The move highlights deeper challenges across Australia's broadcasting sector as advertisers withdraw spending faster than expected heading into the holiday period.
Nine, Australia's leading media group, is grappling with a sharper downturn than initially forecast. At its annual general meeting, the company reported that TV advertising revenue in September and October fell by a mid to high single-digit percentage. This trend aligns with similar updates from competing networks and underscores the vulnerability of traditional media advertising in an era of fast-moving digital transformation.
TV and streaming advertising still generate about half of Nine’s total revenue, though they account for only one-third of overall earnings due to high production costs.
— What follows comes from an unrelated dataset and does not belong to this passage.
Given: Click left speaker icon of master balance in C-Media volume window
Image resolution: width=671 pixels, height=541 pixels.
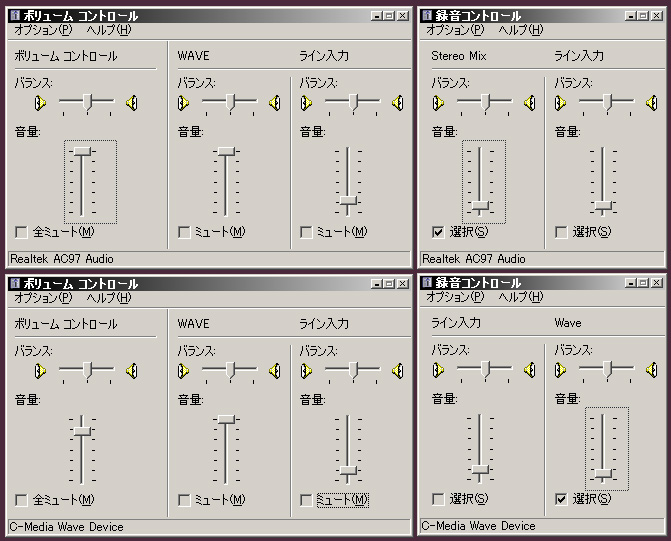Looking at the screenshot, I should coord(40,370).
In response, the company has increased its planned cost reductions to $100 million over the next two financial years, up from $90 million previously. It is also benefiting from the resolution of a costly defamation case and strong growth in digital subscriptions, which have risen by double-digit percentages in recent weeks.
Beyond trimming costs, Nine continues to face intense competition from global technology platforms that dominate the digital advertising space. These platforms often overlook content accuracy and do not meet local media regulations, placing further strain on established media businesses. Despite shareholders applauding Nine's performance, which included a 55% return over the past year, uncertainty persists due to growing structural challenges.
The company is also undergoing a change in leadership. Its chair is stepping down after nearly a decade and will be replaced by a former senior media executive. Discussions at the AGM also addressed concerns around gambling ad regulations, the influence of major shareholders and Nine’s commitment to strong governance practices.
Following these announcements, Nine’s shares fell 2% to $1.11, reflecting investor caution amid ongoing volatility in the media industry.